The eastern ridge had always been quiet this time of year. The river ran clear, the wind carrying the scent of pine and damp earth, and the occasional bird song was the only interruption.
Today it was shattered.
A scream cut across the forest, sharp and urgent. Wolves came running, eyes wide, nostrils flaring, breaths harsh in the crisp morning air. Elara, already halfway along the path to her patrol post, froze. Her heart sank before she even saw the source.
A young scout, barely out of his adolescence, lay sprawled on the ground. His leg was twisted at an unnatural angle, blood dark against his fur.
The pack surrounded him instantly, circling, murmuring, pushing and shoving. Elara's boots crunched on the dirt as she ran closer.
"What happened?" she called, kneeling beside the injured wolf.
"He fell near the eastern cliff," a warrior said, voice tight. "No one knows why. One moment he was checking the markers, the next—" He gestured at the scout, who groaned, eyes squeezed shut.
Elara's wolf prickled beneath her skin, uneasy, restless. Something about the air felt… wrong. Not random. Not natural.
The murmurs began almost immediately, low at first, then growing.
"It's her."
"Of course it's her."
"The Moon mark didn't lie—she brings this."
Elara looked up, confusion flashing through her chest. "I—I wasn't even near the eastern ridge today. I was patrolling the central trail."
Maera stepped forward, voice tight with accusation. "You were near it. Everyone knows you go where you want. If anything happens, it follows you."
"I do not bring misfortune," Elara said evenly, rising to her full height despite the pack's tightening circle around her. Her wolf stirred, calm but fierce beneath her skin. Stand your ground.
"Then why does it follow you?" Maera spat. "Why are accidents happening only where you've walked? Why do we lose scouts and hunters after you pass?"
Elara's breath hitched. This was familiar, but it was worse. They weren't just whispering now—they were ready to act on it.

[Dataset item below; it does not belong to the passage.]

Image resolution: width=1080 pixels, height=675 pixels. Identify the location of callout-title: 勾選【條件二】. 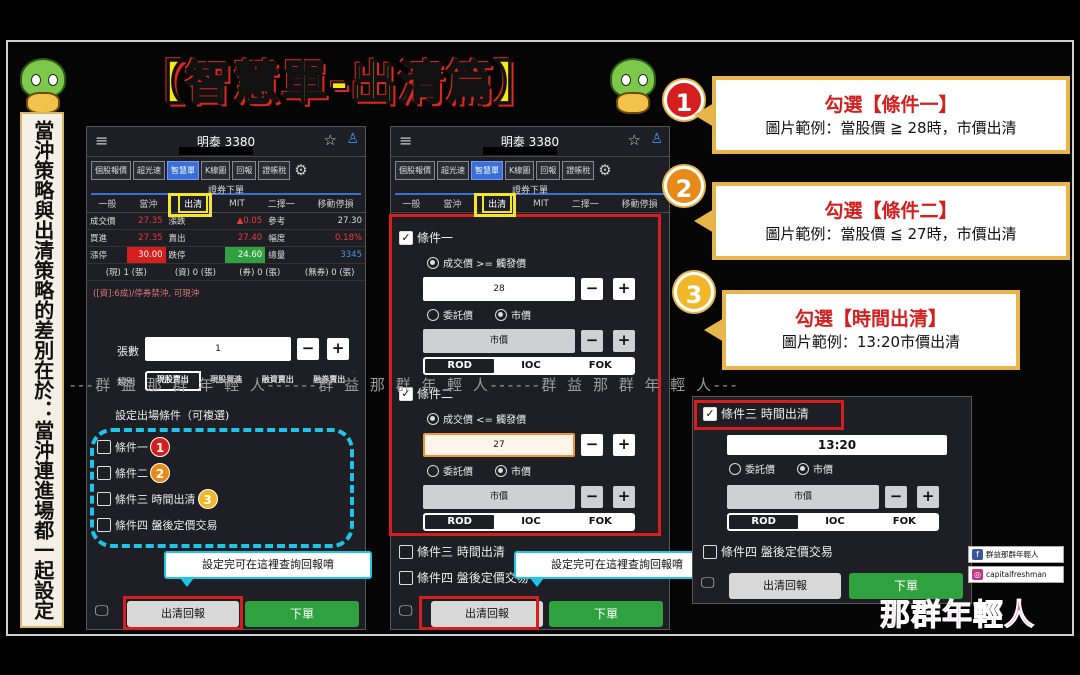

"I can't control accidents," Elara said softly, her voice steady despite the ache in her chest. "I am not a curse. I am not the storm. You are wolves—they walk paths, make mistakes, and sometimes fate takes them anyway. Don't put it on me."
Her words echoed against the silence. A few younger wolves looked away, uncertain, but the elders held fast, eyes sharp and unforgiving.
The injured scout groaned, gripping his leg, and someone muttered about sending for the healers. Mira arrived quickly, her hands gentle as she checked the wound. "He'll be fine," she said, giving Elara a quick, meaningful glance. "The boy isn't dead, and neither is the pack."
Elara nodded, but the tension didn't leave her shoulders. The pack's eyes lingered, untrusting, waiting for her to falter.
By the time she returned to her cabin, the forest was silent again, but the weight of the day pressed down like stone. The whispers weren't gone—they had just moved to the walls of her room, the cracks in the floor, the corners of the hearth.
She sank onto her bed, wolf curling around her heart.
They will test you again. They will try to push you to breaking.
"I know," she whispered. "Let them try. I will not break."
Far across the river, Kael Thorn felt the tremors of Silvercrest's turmoil. Every pulse of fear, every spike of mistrust, reached him through the bond—even the ones they didn't suspect existed.
His wolf growled beneath his skin. She's in danger. They're moving too close.
Kael's eyes narrowed, shadows flickering over the ridges of Blackridge territory. The wind carried her scent faintly, wrapped in tension and defiance.
Soon, he thought. Soon we will cross paths, and nothing will be the same.
Back in Silvercrest, Elara closed her eyes and let the ache settle into determination. The pack blamed her. That didn't make it true. And if the Moon had plans for her, she would not falter beneath whispers and suspicion.
She would survive.
And when the time came, she would be ready.